In the event that said argument is again rejected, LBP pleads that the
subject Decision should at least be given prospective application
considering that more than 60 similar agrarian cases filed by LBP via
ordinary appeal before the Court of Appeals are in danger of being
dismissed outright on technical grounds on account of our ruling herein.
This, according to LBP, will wreak financial havoc not only on LBP as the financial
intermediary of the Comprehensive Agrarian Reform Program but also on the national
treasury and the already depressed economic condition of our country. Thus, in the

interest of fair play, equity and justice, LBP stresses the need for the rules to be relaxed so
as to give substantial consideration to the appealed cases.
ISSUE
Whether this SC decision (on the proper mode of appeal of decisions by Special
Agrarian Court) shall have retroactive effect on the 60 similar agrarian cases
pending before CA.
HELD: No, the decision shall only have prospective application.
Our Decision herein will be a landmark ruling on the proper way to appeal decisions of Special
Agrarian Courts. Before this case reached us, LBP had no authoritative guideline on how to appeal
decisions of Special Agrarian Courts considering the seemingly conflicting provisions of Section
60 and 61 of RA 6657.
On the strength of Land Bank of the Philippines vs. Hon. Feliciano
Buenaventura, penned by Associate Justice Salvador Valdez, Jr. of the Court of
Appeals, certain decisions of the appellate court held that an ordinary appeal is the
proper mode.
On the other hand, a decision of the same court, penned by Associate Justice Romeo
Brawner and subject of the instant review, held that the proper mode of appeal is a
petition for review. In another case, the Court of Appeals also entertained an appeal by
the DAR filed as a petition for review.
On account of the absence of jurisprudence interpreting Sections 60 and 61 of RA 6657
regarding the proper way to appeal decisions of Special Agrarian Courts as well as the conflicting
decisions of the Court of Appeals thereon, LBP cannot be blamed for availing of the
wrong mode. Based on its own interpretation and reliance on the Buenaventura ruling, LBP
acted on the mistaken belief that an ordinary appeal is the appropriate manner to question
decisions of Special Agrarian Courts.
Hence, in the light of the aforementioned circumstances, we find it proper to
emphasize the prospective application of our Decision dated September 10, 2002.

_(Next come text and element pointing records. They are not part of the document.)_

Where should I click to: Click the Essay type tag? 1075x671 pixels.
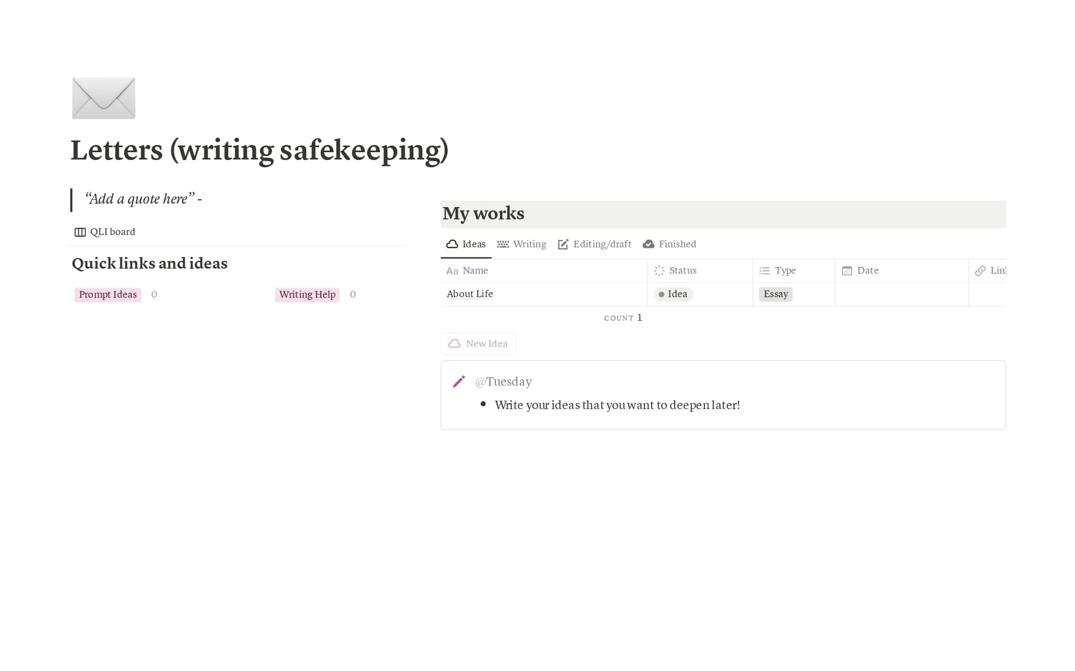[775, 294]
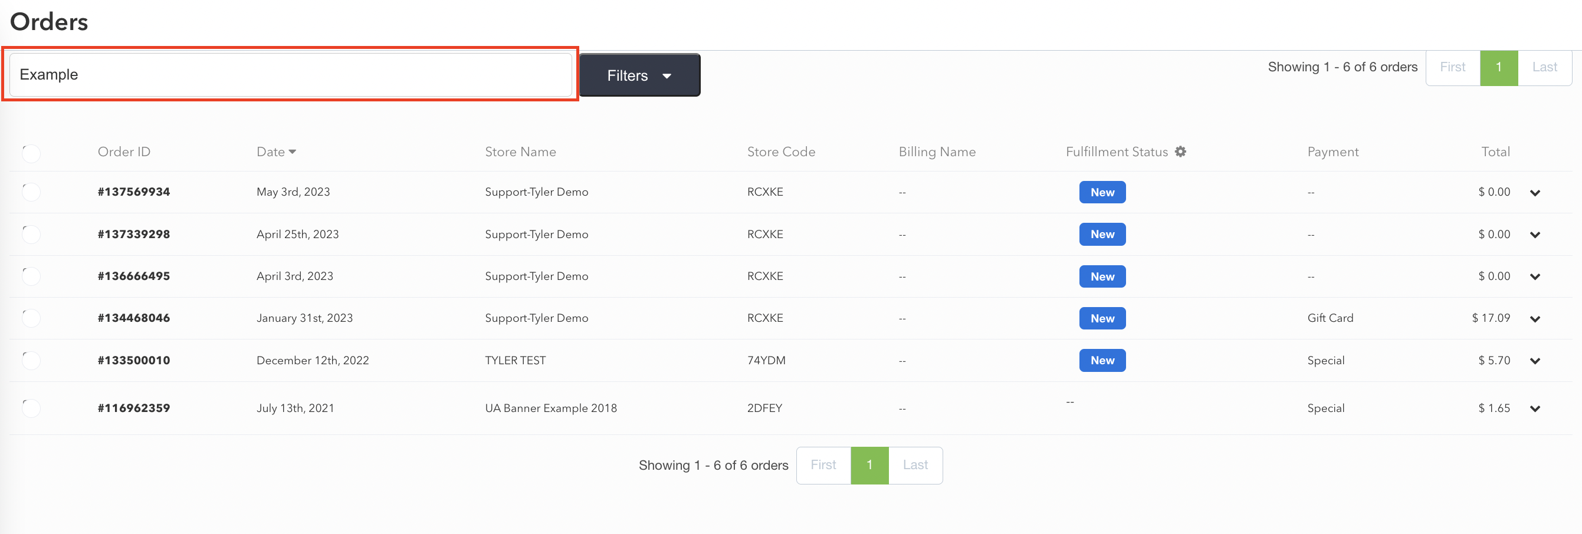
Task: Click First in top pagination
Action: 1452,68
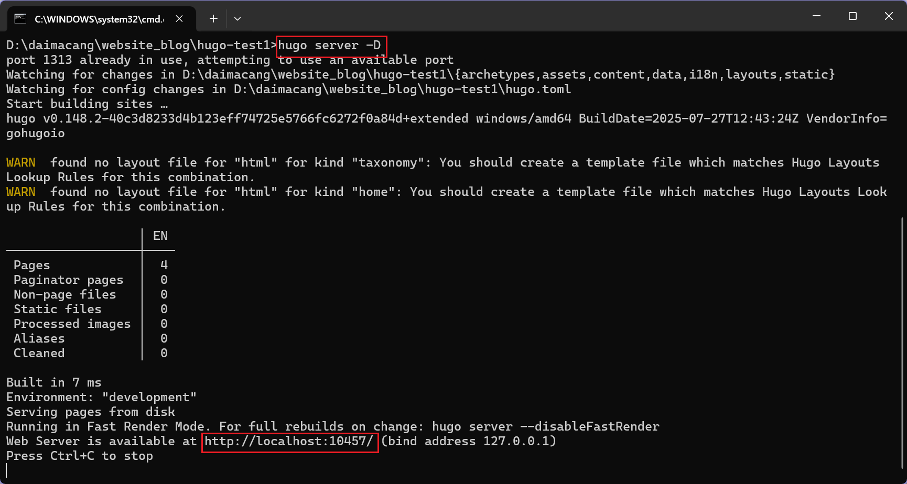This screenshot has width=907, height=484.
Task: Click the "Press Ctrl+C to stop" line
Action: tap(80, 456)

A prospective application of our Decision is not only grounded on equity and fair
play but also based on the constitutional tenet that rules of procedure shall not
impair substantive rights.
We hold that our Decision, declaring a petition for review as the proper mode of
appeal from judgments of Special Agrarian Courts, is a rule of procedure which
affects substantive rights. If our ruling is given retroactive application, it will prejudice LBPs
right to appeal because pending appeals in the Court of Appeals will be dismissed outright
on mere technicality thereby sacrificing the substantial merits thereof. It would be unjust to apply
a new doctrine to a pending case involving a party who already invoked a contrary view and who
acted in good faith thereon prior to the issuance of said doctrine.